EXERCISE BRIEF:
Could you revise the records from the line containing "Click the folder icon beside 檔案(F)" down to the end, replacing "checkbox" with "check box" and leaving everything else unchanged? Give back only those lines.

RECORDS FOR PROCESSING:
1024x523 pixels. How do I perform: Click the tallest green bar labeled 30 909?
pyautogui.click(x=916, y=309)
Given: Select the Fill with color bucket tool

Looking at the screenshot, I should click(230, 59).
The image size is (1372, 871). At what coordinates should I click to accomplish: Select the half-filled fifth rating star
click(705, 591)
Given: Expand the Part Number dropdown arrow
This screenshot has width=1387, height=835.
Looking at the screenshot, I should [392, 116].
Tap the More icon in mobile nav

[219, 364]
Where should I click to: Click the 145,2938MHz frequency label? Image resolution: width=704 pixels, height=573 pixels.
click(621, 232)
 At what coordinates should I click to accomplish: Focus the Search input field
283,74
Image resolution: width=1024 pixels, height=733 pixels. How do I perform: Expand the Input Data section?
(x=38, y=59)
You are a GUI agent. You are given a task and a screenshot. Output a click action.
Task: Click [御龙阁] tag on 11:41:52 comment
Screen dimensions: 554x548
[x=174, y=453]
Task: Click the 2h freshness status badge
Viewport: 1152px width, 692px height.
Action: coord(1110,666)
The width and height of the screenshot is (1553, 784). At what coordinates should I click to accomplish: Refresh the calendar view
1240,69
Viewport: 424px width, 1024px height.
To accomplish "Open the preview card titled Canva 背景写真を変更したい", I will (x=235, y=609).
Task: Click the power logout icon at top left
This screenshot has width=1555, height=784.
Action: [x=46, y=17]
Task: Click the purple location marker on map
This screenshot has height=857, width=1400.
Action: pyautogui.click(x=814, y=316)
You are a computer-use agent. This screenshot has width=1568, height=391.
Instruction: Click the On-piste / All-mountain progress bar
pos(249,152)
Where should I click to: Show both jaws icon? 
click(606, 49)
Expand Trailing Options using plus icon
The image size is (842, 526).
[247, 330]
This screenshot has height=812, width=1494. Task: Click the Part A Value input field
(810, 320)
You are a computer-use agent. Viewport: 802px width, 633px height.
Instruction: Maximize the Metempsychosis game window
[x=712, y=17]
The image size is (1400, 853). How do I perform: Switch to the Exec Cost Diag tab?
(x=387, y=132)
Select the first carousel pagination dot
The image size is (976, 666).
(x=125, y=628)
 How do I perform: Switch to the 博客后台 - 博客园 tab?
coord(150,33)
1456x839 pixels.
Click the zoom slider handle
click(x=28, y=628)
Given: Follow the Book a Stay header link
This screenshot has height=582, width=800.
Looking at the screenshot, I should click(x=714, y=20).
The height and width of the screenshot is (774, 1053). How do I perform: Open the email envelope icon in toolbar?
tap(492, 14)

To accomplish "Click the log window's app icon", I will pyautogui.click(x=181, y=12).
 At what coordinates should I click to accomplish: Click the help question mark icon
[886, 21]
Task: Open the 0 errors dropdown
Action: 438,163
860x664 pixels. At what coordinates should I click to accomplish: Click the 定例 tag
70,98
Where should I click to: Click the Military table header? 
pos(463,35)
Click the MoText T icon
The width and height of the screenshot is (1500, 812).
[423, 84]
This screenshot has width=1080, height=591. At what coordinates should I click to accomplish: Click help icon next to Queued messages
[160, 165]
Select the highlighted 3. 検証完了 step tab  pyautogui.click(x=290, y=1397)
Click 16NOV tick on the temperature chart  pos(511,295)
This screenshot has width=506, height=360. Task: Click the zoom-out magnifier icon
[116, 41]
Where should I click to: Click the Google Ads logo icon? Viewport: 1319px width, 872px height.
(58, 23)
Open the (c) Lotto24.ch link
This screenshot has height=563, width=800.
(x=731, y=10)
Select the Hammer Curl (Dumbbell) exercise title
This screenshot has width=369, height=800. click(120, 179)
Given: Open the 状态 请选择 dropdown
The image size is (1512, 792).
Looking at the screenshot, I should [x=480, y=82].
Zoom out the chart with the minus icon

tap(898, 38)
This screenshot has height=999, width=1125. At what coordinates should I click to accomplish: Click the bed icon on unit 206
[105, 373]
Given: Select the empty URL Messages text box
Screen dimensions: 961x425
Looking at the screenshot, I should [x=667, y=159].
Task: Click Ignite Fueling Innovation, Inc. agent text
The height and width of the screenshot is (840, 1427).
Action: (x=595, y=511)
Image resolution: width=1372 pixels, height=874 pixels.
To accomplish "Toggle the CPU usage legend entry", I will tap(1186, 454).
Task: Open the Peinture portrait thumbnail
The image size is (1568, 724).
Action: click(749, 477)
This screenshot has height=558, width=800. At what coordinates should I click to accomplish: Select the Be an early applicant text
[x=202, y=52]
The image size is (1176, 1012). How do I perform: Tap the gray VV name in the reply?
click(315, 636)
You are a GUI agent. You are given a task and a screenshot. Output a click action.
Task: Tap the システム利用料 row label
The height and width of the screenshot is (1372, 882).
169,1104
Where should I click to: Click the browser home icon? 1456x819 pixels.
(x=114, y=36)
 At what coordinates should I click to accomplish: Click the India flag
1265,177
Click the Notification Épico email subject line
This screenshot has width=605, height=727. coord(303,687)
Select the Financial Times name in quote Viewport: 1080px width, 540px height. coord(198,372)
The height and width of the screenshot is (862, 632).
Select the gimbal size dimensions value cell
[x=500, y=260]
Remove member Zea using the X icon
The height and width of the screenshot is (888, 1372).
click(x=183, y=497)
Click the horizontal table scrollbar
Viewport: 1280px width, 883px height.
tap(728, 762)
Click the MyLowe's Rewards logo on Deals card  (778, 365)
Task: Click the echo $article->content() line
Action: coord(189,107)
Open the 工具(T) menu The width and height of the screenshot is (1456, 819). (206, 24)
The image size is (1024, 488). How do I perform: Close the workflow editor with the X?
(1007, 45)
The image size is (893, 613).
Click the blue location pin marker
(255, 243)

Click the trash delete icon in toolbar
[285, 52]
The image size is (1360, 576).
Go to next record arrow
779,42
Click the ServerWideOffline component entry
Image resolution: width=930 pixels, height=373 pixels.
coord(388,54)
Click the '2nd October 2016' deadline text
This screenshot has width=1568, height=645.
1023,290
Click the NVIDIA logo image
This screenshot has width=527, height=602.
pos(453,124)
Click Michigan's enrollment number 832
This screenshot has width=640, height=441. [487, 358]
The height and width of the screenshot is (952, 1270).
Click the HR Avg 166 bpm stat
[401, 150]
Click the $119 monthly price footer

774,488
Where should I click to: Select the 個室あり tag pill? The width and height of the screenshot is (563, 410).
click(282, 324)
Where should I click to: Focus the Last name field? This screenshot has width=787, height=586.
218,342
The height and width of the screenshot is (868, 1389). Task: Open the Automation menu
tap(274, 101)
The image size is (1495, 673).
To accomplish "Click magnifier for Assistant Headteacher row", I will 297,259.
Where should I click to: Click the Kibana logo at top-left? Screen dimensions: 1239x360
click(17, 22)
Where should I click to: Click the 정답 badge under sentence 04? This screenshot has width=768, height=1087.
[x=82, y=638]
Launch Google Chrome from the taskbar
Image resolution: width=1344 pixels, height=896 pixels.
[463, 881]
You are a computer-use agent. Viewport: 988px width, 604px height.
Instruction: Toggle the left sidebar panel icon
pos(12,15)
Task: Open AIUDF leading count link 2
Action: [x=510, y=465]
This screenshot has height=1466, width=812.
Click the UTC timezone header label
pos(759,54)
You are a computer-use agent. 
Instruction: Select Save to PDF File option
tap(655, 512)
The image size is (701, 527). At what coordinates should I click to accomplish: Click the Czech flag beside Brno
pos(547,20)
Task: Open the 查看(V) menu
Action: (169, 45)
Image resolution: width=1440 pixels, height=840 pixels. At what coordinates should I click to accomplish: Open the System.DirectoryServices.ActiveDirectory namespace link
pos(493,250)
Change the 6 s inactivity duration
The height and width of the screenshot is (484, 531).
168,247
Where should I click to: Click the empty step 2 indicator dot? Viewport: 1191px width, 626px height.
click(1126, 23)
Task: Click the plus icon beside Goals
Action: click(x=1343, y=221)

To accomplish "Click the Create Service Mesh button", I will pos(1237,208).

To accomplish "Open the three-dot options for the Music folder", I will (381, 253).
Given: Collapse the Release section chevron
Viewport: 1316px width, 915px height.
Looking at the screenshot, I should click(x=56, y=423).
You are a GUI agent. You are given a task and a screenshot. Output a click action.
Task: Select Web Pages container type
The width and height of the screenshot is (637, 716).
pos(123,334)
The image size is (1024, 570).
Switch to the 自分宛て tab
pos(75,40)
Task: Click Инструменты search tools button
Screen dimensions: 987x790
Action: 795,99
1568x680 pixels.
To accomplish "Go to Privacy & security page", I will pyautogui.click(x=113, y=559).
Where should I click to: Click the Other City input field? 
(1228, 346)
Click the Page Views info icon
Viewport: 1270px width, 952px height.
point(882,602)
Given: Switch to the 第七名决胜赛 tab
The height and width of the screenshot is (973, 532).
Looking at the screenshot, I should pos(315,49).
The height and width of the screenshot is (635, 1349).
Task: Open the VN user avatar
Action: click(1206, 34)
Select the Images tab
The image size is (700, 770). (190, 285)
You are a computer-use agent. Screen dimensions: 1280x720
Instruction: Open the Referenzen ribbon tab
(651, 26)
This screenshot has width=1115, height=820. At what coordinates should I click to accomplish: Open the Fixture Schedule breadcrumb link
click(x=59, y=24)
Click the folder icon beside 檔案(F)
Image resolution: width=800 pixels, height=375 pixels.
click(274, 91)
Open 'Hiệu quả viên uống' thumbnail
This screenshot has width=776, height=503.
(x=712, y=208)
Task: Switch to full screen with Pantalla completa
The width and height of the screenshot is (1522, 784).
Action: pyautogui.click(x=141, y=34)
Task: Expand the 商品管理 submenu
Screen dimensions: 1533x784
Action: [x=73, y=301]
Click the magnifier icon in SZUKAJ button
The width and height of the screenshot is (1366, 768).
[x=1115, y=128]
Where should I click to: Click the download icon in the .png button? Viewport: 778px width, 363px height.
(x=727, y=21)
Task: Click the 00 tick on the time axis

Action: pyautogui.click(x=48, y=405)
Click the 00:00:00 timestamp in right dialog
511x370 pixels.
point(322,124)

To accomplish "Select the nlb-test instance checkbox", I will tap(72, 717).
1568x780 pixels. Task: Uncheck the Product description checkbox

ANSWER TO THE EXERCISE:
Click the folder icon beside 檔案(F)
Image resolution: width=800 pixels, height=375 pixels.
click(274, 91)
Open 'Hiệu quả viên uống' thumbnail
This screenshot has width=776, height=503.
(x=712, y=208)
Task: Switch to full screen with Pantalla completa
The width and height of the screenshot is (1522, 784).
Action: pyautogui.click(x=141, y=34)
Task: Expand the 商品管理 submenu
Screen dimensions: 1533x784
Action: [x=73, y=301]
Click the magnifier icon in SZUKAJ button
The width and height of the screenshot is (1366, 768).
[x=1115, y=128]
Where should I click to: Click the download icon in the .png button? Viewport: 778px width, 363px height.
(x=727, y=21)
Task: Click the 00 tick on the time axis

Action: pyautogui.click(x=48, y=405)
Click the 00:00:00 timestamp in right dialog
511x370 pixels.
point(322,124)

To accomplish "Select the nlb-test instance check box", I will tap(72, 717).
1568x780 pixels. Task: Uncheck the Product description check box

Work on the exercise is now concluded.